__Exercise goal__
Leaving nothing out, set down all the data exactly.
____ Provided material
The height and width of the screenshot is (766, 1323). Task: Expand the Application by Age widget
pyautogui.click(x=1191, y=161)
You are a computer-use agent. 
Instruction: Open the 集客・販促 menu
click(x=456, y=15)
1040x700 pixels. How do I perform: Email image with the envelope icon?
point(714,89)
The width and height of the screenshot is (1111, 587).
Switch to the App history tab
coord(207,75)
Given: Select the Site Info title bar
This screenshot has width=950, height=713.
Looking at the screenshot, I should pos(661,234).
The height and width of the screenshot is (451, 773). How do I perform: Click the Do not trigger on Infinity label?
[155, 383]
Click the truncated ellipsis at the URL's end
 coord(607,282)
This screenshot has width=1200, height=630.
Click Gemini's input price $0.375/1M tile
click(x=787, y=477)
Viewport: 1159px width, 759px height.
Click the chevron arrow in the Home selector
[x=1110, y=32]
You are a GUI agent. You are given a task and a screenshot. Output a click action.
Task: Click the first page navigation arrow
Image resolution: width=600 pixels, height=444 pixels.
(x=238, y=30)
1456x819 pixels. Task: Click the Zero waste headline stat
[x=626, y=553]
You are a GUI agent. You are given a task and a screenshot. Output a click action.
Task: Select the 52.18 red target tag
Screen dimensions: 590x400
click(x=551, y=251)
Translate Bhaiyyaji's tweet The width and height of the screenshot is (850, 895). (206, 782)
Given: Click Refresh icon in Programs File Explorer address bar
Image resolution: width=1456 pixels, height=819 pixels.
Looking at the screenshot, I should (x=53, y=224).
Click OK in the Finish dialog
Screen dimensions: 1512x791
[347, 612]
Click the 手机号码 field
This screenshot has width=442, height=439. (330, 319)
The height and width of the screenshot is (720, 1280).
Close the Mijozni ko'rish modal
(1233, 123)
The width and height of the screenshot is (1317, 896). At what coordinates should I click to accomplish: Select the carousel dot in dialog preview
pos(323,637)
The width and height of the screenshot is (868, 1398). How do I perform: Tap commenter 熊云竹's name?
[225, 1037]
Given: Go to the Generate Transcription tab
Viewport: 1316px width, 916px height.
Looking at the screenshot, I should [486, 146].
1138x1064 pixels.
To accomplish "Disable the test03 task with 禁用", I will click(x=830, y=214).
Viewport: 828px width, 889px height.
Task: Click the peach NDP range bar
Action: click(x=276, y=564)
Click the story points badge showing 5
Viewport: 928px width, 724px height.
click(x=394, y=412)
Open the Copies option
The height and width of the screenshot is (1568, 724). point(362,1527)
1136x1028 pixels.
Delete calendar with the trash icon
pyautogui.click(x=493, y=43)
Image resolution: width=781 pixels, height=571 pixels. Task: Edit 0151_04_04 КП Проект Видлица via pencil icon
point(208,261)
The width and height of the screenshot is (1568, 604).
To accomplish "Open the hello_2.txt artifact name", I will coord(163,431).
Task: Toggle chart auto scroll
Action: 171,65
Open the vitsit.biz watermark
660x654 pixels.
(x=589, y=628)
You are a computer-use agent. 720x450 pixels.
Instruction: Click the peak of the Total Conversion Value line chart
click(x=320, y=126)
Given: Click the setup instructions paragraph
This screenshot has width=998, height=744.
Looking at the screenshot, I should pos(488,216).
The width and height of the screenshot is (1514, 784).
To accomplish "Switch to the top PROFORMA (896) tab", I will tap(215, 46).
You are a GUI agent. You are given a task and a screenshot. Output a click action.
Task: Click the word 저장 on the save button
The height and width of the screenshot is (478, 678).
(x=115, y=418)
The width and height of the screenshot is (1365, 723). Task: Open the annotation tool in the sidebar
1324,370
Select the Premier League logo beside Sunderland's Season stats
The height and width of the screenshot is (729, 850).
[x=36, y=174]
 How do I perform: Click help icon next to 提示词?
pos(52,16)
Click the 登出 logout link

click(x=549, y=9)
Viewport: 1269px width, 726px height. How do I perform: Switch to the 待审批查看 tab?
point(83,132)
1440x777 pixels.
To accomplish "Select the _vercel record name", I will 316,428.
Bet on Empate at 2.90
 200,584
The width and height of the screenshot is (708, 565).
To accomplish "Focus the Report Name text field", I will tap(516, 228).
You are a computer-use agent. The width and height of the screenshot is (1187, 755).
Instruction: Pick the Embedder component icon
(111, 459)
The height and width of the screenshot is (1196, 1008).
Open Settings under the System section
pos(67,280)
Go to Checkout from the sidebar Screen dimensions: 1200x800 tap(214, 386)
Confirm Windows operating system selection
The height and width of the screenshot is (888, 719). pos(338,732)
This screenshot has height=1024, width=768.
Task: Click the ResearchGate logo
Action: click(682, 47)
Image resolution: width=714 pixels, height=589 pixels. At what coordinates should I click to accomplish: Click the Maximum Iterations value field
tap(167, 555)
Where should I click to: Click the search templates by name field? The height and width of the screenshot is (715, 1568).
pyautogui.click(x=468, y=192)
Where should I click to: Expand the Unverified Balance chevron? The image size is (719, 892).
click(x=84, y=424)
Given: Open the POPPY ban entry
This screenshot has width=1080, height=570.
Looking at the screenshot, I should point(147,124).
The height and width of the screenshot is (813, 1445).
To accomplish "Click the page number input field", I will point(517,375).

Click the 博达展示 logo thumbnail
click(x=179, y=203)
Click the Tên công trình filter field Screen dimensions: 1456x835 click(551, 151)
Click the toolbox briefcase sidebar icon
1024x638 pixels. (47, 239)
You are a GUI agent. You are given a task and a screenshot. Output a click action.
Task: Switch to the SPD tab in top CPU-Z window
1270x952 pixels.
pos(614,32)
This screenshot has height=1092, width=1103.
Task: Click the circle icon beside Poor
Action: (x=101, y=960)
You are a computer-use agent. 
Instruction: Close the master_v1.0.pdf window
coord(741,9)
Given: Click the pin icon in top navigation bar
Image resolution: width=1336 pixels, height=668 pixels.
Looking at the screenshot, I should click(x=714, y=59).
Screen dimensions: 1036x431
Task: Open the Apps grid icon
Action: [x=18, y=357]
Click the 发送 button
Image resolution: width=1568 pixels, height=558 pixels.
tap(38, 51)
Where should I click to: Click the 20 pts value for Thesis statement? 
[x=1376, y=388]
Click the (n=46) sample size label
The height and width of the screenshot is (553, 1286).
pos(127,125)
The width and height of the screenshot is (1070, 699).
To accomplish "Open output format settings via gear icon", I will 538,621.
________
__Problem solution__
The height and width of the screenshot is (766, 1323). Task: Expand the Application by Age widget
pyautogui.click(x=1191, y=161)
You are a computer-use agent. 
Instruction: Open the 集客・販促 menu
click(x=456, y=15)
1040x700 pixels. How do I perform: Email image with the envelope icon?
point(714,89)
The width and height of the screenshot is (1111, 587).
Switch to the App history tab
coord(207,75)
Given: Select the Site Info title bar
This screenshot has width=950, height=713.
Looking at the screenshot, I should pos(661,234).
The height and width of the screenshot is (451, 773). How do I perform: Click the Do not trigger on Infinity label?
[155, 383]
Click the truncated ellipsis at the URL's end
 coord(607,282)
This screenshot has width=1200, height=630.
Click Gemini's input price $0.375/1M tile
click(x=787, y=477)
Viewport: 1159px width, 759px height.
Click the chevron arrow in the Home selector
[x=1110, y=32]
You are a GUI agent. You are given a task and a screenshot. Output a click action.
Task: Click the first page navigation arrow
Image resolution: width=600 pixels, height=444 pixels.
(x=238, y=30)
1456x819 pixels. Task: Click the Zero waste headline stat
[x=626, y=553]
You are a GUI agent. You are given a task and a screenshot. Output a click action.
Task: Select the 52.18 red target tag
Screen dimensions: 590x400
click(x=551, y=251)
Translate Bhaiyyaji's tweet The width and height of the screenshot is (850, 895). (206, 782)
Given: Click Refresh icon in Programs File Explorer address bar
Image resolution: width=1456 pixels, height=819 pixels.
Looking at the screenshot, I should (x=53, y=224).
Click OK in the Finish dialog
Screen dimensions: 1512x791
[347, 612]
Click the 手机号码 field
This screenshot has width=442, height=439. (330, 319)
The height and width of the screenshot is (720, 1280).
Close the Mijozni ko'rish modal
(1233, 123)
The width and height of the screenshot is (1317, 896). At what coordinates should I click to accomplish: Select the carousel dot in dialog preview
pos(323,637)
The width and height of the screenshot is (868, 1398). How do I perform: Tap commenter 熊云竹's name?
[225, 1037]
Given: Go to the Generate Transcription tab
Viewport: 1316px width, 916px height.
Looking at the screenshot, I should [486, 146].
1138x1064 pixels.
To accomplish "Disable the test03 task with 禁用", I will click(x=830, y=214).
Viewport: 828px width, 889px height.
Task: Click the peach NDP range bar
Action: click(x=276, y=564)
Click the story points badge showing 5
Viewport: 928px width, 724px height.
click(x=394, y=412)
Open the Copies option
The height and width of the screenshot is (1568, 724). point(362,1527)
1136x1028 pixels.
Delete calendar with the trash icon
pyautogui.click(x=493, y=43)
Image resolution: width=781 pixels, height=571 pixels. Task: Edit 0151_04_04 КП Проект Видлица via pencil icon
point(208,261)
The width and height of the screenshot is (1568, 604).
To accomplish "Open the hello_2.txt artifact name", I will coord(163,431).
Task: Toggle chart auto scroll
Action: 171,65
Open the vitsit.biz watermark
660x654 pixels.
(x=589, y=628)
You are a computer-use agent. 720x450 pixels.
Instruction: Click the peak of the Total Conversion Value line chart
click(x=320, y=126)
Given: Click the setup instructions paragraph
This screenshot has width=998, height=744.
Looking at the screenshot, I should pos(488,216).
The width and height of the screenshot is (1514, 784).
To accomplish "Switch to the top PROFORMA (896) tab", I will tap(215, 46).
You are a GUI agent. You are given a task and a screenshot. Output a click action.
Task: Click the word 저장 on the save button
The height and width of the screenshot is (478, 678).
(x=115, y=418)
The width and height of the screenshot is (1365, 723). Task: Open the annotation tool in the sidebar
1324,370
Select the Premier League logo beside Sunderland's Season stats
The height and width of the screenshot is (729, 850).
[x=36, y=174]
 How do I perform: Click help icon next to 提示词?
pos(52,16)
Click the 登出 logout link

click(x=549, y=9)
Viewport: 1269px width, 726px height. How do I perform: Switch to the 待审批查看 tab?
point(83,132)
1440x777 pixels.
To accomplish "Select the _vercel record name", I will 316,428.
Bet on Empate at 2.90
 200,584
The width and height of the screenshot is (708, 565).
To accomplish "Focus the Report Name text field", I will tap(516, 228).
You are a computer-use agent. The width and height of the screenshot is (1187, 755).
Instruction: Pick the Embedder component icon
(111, 459)
The height and width of the screenshot is (1196, 1008).
Open Settings under the System section
pos(67,280)
Go to Checkout from the sidebar Screen dimensions: 1200x800 tap(214, 386)
Confirm Windows operating system selection
The height and width of the screenshot is (888, 719). pos(338,732)
This screenshot has height=1024, width=768.
Task: Click the ResearchGate logo
Action: click(682, 47)
Image resolution: width=714 pixels, height=589 pixels. At what coordinates should I click to accomplish: Click the Maximum Iterations value field
tap(167, 555)
Where should I click to: Click the search templates by name field? The height and width of the screenshot is (715, 1568).
pyautogui.click(x=468, y=192)
Where should I click to: Expand the Unverified Balance chevron? The image size is (719, 892).
click(x=84, y=424)
Given: Open the POPPY ban entry
This screenshot has width=1080, height=570.
Looking at the screenshot, I should point(147,124).
The height and width of the screenshot is (813, 1445).
To accomplish "Click the page number input field", I will point(517,375).

Click the 博达展示 logo thumbnail
click(x=179, y=203)
Click the Tên công trình filter field Screen dimensions: 1456x835 click(551, 151)
Click the toolbox briefcase sidebar icon
1024x638 pixels. (47, 239)
You are a GUI agent. You are given a task and a screenshot. Output a click action.
Task: Switch to the SPD tab in top CPU-Z window
1270x952 pixels.
pos(614,32)
This screenshot has height=1092, width=1103.
Task: Click the circle icon beside Poor
Action: (x=101, y=960)
You are a computer-use agent. 
Instruction: Close the master_v1.0.pdf window
coord(741,9)
Given: Click the pin icon in top navigation bar
Image resolution: width=1336 pixels, height=668 pixels.
Looking at the screenshot, I should click(x=714, y=59).
Screen dimensions: 1036x431
Task: Open the Apps grid icon
Action: [x=18, y=357]
Click the 发送 button
Image resolution: width=1568 pixels, height=558 pixels.
tap(38, 51)
Where should I click to: Click the 20 pts value for Thesis statement? 
[x=1376, y=388]
Click the (n=46) sample size label
The height and width of the screenshot is (553, 1286).
pos(127,125)
The width and height of the screenshot is (1070, 699).
To accomplish "Open output format settings via gear icon", I will 538,621.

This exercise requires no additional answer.